Large long positions in Amazon.com (AMZN) and Alphabet Inc. (GOOG), alongside a well-timed short on the Energy sector, were just three trades that helped Andreas Halvorsen’s long/short fund, Viking Global Equities rack up a gain of 4% for the fourth quarter of last year. For the full-year, the fund gained 8.3% with volatility of 9.9% compared to a return of 2.1% for the fund’s benchmark, the MSCI World Index and 1.4% for the S&P 500.
The Viking Long Fund (VLF), by contrast, generated a return for investors of 5.7% in the fourth quarter and 4.5% for the full-year, according to a letter sent to investors on January 14th 2016 and reviewed by ValueWalk.
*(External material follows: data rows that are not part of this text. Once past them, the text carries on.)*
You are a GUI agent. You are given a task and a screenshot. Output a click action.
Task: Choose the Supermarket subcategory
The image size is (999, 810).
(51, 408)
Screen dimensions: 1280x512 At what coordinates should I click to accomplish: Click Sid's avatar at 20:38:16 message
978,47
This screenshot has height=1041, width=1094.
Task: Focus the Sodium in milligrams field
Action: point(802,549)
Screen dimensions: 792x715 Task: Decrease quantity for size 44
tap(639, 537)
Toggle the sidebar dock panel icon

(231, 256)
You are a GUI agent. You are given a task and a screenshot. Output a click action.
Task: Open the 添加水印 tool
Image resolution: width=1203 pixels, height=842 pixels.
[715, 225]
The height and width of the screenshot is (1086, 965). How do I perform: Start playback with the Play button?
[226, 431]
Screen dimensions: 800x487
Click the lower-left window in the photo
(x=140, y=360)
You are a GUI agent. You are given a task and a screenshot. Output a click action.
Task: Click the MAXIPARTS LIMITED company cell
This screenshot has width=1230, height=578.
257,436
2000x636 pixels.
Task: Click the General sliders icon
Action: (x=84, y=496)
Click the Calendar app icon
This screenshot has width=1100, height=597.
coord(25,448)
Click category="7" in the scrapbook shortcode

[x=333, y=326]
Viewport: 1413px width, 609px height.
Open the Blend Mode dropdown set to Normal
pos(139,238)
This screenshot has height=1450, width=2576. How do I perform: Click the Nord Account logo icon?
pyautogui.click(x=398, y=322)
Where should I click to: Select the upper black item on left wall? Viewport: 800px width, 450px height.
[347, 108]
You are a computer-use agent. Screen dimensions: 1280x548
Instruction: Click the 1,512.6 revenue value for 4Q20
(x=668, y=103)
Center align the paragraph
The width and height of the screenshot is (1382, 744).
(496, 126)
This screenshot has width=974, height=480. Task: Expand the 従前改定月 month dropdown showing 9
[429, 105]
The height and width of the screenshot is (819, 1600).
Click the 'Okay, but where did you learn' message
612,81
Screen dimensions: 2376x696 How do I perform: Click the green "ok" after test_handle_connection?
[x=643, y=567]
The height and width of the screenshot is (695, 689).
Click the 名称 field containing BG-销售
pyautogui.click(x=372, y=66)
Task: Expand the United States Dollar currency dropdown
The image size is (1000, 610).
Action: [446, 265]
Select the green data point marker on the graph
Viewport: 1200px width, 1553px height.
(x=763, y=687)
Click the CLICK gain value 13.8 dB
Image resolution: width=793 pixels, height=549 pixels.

Viking Global: Positive but mixed year
While both of Viking’s funds were able to outperform significantly their benchmarks last year, the funds experienced sizable losses among some key longs, which cost several percentage points of performance. Specifically, in the fourth quarter, Valeant (VRX) cost VLF and VGE 1.6%. For the full-year, Viking’s most costly longs were Cheniere Energy Inc. LNG (-1.4%), Mallinckrodt Plc. MNK (-1.2%), Alibaba Group Holding Ltd. BABA (-1.0%) and Micron Technology Inc. MU (-0.8%).
On the long side, the top performing sectors for both funds were Information Technology and Consumer Discretionary. The worst performing sectors for both the full-year and fourth quarter were healthcare in VGE and energy in VLF.
Alphabet was the biggest winner for both funds in the fourth quarter, contributing 1.7%. Alphabet was also VLF’s biggest winner for the year contributing 2.6%. VGE’s biggest winner was an Energy short contributing 4.6% to performance. Amazon.com was the second largest winner for VLF and third largest winner for VGE adding 2.3% and 2.4% respectively to performance for the full-year.
Viking Global: Valeant and Cheniere remain undervalued
Viking Global owns more than 5 million shares of Valeant Pharmaceuticals across its two funds, making the hedge fund one of the embattled pharma company’s largest shareholders.